Automatic decomposition of multichannel intramuscular EMG signals.

作者信息

Florestal J R, Mathieu P A, McGill K C

机构信息

Institut de génie biomédical (dépt. de physiologie), Université de Montréal, Pav. Paul G. Desmarais, 2960 Chemin de la tour, Local 2513, Montréal, Qué, Canada H3T 1J4.

出版信息

J Electromyogr Kinesiol. 2009 Feb;19(1):1-9. doi: 10.1016/j.jelekin.2007.04.001. Epub 2007 May 21.

Abstract

We describe an automatic algorithm for decomposing multichannel EMG signals into their component motor unit action potential (MUAP) trains, including signals from widely separated recording sites in which MUAPs exhibit appreciable interchannel offset and jitter. The algorithm has two phases. In the clustering phase, the distinct, recurring MUAPs in each channel are identified, the ones that correspond to the same motor units are determined by their temporal relationships, and multichannel templates are computed.

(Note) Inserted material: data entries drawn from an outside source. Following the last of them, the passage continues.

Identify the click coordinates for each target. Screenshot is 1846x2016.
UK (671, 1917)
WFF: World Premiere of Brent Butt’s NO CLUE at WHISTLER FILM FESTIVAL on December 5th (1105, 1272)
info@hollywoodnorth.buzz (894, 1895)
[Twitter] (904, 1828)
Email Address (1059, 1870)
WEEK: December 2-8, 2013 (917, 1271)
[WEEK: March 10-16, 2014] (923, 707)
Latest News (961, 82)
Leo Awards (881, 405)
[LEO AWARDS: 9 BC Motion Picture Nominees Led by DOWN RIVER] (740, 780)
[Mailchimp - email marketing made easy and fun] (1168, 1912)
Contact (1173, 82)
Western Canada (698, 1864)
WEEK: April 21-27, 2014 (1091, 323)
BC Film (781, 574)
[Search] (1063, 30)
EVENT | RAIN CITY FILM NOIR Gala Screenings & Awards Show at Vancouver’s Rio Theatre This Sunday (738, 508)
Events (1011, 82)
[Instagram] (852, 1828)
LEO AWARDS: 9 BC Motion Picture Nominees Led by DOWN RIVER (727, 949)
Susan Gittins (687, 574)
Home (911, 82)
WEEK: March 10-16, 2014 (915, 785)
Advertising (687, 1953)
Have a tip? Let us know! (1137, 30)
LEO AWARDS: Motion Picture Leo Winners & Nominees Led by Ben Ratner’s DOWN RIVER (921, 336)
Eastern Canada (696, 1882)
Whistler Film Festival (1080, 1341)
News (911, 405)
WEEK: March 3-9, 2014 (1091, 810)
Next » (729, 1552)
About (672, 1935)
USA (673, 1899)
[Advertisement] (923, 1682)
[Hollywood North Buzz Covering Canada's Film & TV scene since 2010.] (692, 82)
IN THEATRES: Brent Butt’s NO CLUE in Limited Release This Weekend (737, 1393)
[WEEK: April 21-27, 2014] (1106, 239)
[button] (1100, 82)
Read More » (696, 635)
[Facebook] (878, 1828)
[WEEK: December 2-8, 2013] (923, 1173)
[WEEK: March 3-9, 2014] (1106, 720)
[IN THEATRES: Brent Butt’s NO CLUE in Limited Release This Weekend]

In the identification stage, the MUAP discharges in the signal are identified using matched filtering and superimposition resolution techniques. The algorithm looks for the MUAPs with the largest single channel components first, using matches in one channel to guide the search in other channels, and using information from the other channels to confirm or refute each identification. For validation, the algorithm was used to decompose 10 real 6-to-8-channel EMG signals containing activity from up to 25 motor units. Comparison with expert manual decomposition showed that the algorithm identified more than 75% of the total 176 MUAP trains with an accuracy greater than 95%. The algorithm is fast, robust, and shows promise to be accurate enough to be a useful tool for decomposing multichannel signals. It is freely available at http://emglab.stanford.edu.

摘要

我们描述了一种自动算法,用于将多通道肌电图(EMG)信号分解为其组成的运动单位动作电位(MUAP)序列,包括来自广泛分离的记录部位的信号,其中MUAP在通道间表现出明显的偏移和抖动。该算法有两个阶段。在聚类阶段,识别每个通道中不同的、反复出现的MUAP,通过它们的时间关系确定对应于同一运动单位的MUAP,并计算多通道模板。在识别阶段,使用匹配滤波和叠加分辨率技术识别信号中的MUAP放电。该算法首先寻找具有最大单通道成分的MUAP,利用一个通道中的匹配来指导其他通道中的搜索,并利用其他通道的信息来确认或反驳每个识别结果。为了进行验证,该算法被用于分解10个真实的6至8通道EMG信号,这些信号包含多达25个运动单位的活动。与专家手动分解的比较表明,该算法识别出了176个MUAP序列中的75%以上,准确率超过95%。该算法快速、稳健,有望准确到足以成为分解多通道信号的有用工具。它可在http://emglab.stanford.edu上免费获取。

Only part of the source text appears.